Given information Start Marker

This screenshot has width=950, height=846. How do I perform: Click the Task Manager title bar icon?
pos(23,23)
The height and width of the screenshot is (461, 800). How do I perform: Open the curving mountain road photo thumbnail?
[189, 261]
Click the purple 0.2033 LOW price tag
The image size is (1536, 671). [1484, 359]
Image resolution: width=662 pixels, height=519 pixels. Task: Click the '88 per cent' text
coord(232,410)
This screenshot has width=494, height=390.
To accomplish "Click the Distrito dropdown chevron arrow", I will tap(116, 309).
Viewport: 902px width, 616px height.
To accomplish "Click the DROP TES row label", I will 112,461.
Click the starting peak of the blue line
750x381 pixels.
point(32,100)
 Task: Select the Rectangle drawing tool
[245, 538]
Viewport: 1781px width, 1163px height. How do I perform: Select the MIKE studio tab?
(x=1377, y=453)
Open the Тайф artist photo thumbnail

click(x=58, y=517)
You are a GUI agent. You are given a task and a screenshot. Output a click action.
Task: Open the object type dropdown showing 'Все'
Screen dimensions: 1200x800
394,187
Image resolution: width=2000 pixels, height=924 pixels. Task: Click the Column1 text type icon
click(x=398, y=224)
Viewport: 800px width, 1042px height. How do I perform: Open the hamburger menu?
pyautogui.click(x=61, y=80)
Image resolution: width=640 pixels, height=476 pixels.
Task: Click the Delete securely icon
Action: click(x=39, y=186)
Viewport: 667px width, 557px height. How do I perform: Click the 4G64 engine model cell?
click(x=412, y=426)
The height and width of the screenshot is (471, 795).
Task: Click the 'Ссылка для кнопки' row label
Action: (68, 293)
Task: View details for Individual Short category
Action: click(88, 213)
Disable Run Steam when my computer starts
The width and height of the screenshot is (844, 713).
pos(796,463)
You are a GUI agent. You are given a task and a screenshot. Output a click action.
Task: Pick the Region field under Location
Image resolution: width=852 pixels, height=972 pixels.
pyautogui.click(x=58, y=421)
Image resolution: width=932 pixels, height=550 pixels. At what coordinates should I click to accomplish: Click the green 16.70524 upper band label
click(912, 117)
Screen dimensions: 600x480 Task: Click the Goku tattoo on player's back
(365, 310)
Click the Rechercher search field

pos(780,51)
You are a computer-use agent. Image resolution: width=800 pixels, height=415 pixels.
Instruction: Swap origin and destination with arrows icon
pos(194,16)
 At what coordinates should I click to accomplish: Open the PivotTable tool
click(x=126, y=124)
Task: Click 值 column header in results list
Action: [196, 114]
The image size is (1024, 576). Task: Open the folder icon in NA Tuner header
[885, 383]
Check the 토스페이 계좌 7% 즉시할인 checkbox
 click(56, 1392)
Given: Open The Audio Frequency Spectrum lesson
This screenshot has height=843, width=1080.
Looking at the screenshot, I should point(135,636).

Given information End Marker

* [Assignment]: Your answer must be the lines from the one containing "The image size is (1024, 576)." to the last line of the entries, repeated exactly and with nothing else.

* [Answer to the exercise]:
The image size is (1024, 576). Task: Open the folder icon in NA Tuner header
[885, 383]
Check the 토스페이 계좌 7% 즉시할인 checkbox
 click(56, 1392)
Given: Open The Audio Frequency Spectrum lesson
This screenshot has height=843, width=1080.
Looking at the screenshot, I should point(135,636).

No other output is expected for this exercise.